The book contains “white-hot essays on overlooked aspects of classic film noir,” according to the book jacket.
Abstract: Consider the usual view of film noir: endless rainy nights populated by down-at-the-heel boxers, writers, and private eyes stumbling toward inescapable doom while stalked by crooked cops and cheating wives in a neon-lit urban jungle.
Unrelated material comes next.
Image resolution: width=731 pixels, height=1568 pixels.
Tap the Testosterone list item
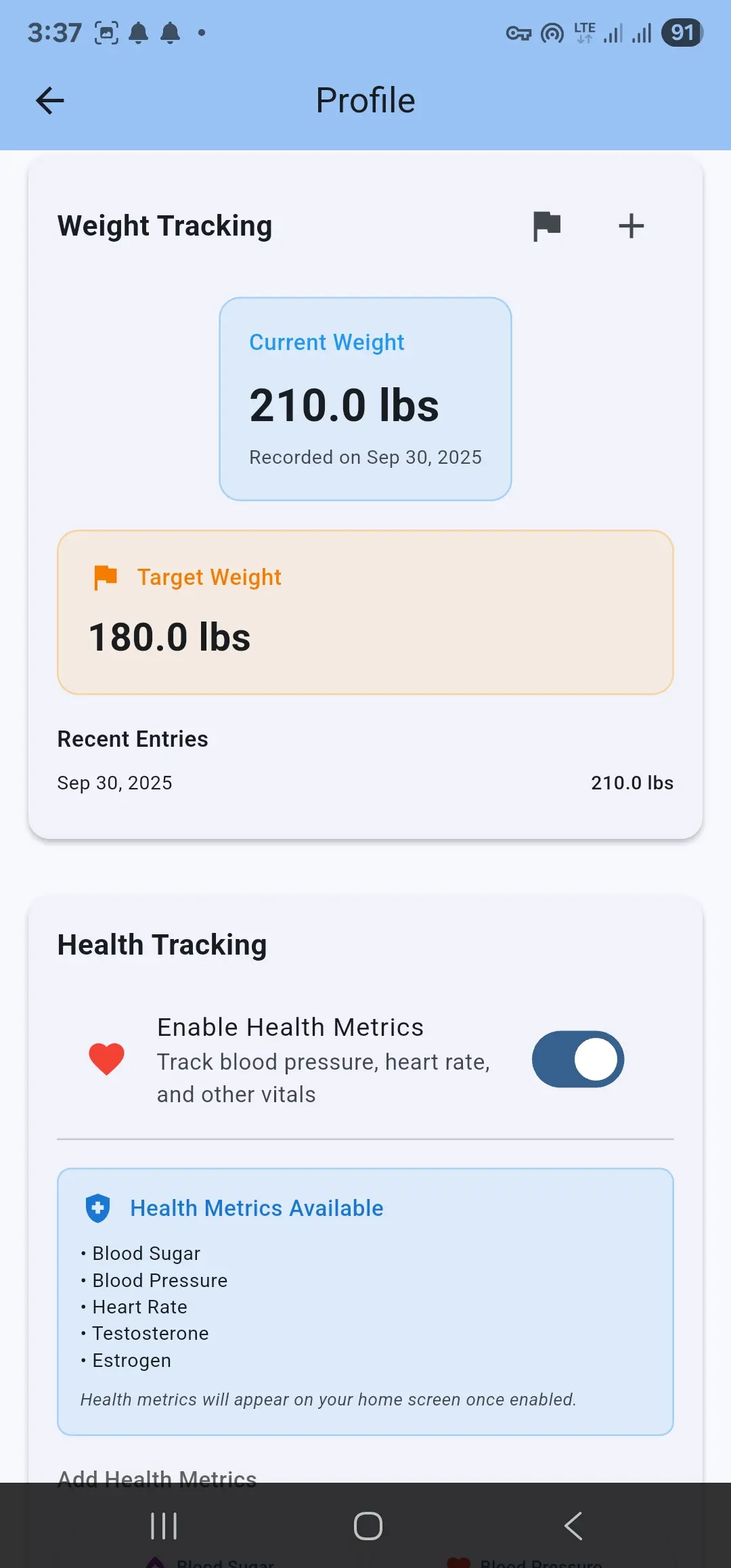[x=150, y=1334]
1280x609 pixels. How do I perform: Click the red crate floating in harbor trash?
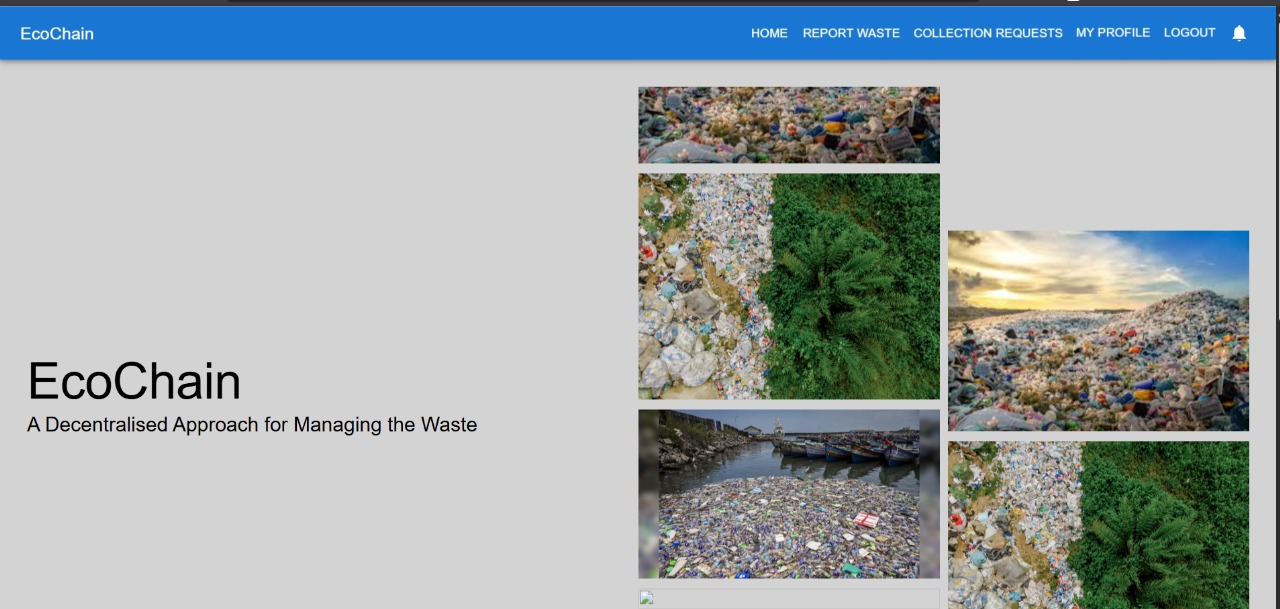click(865, 519)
But a new generation of writers is pushing aside the fog of cigarette smoke surrounding classic noir scholarship. In Kiss the Blood Off My Hands: On Classic Film Noir, Robert Miklitsch curates a bold collection of essays that reassesses the genre’s iconic style, history, and themes. Contributors analyze the oft-overlooked female detective and little-examined aspects of filmmaking like love songs and radio aesthetics, discuss the significance of the producer and women’s pulp fiction, as well as investigate Disney noir and the Fifties heist film, B-movie back projection and blacklisted British directors. At the same time the writers’ collective reconsideration unwinds the impact of hot-button topics like race and gender, history and sexuality, technology and transnationality.
As bracing as a stiff drink, Kiss the Blood Off My Hands writes the future of noir scholarship in lipstick and chalk lines for film fans and scholars alike.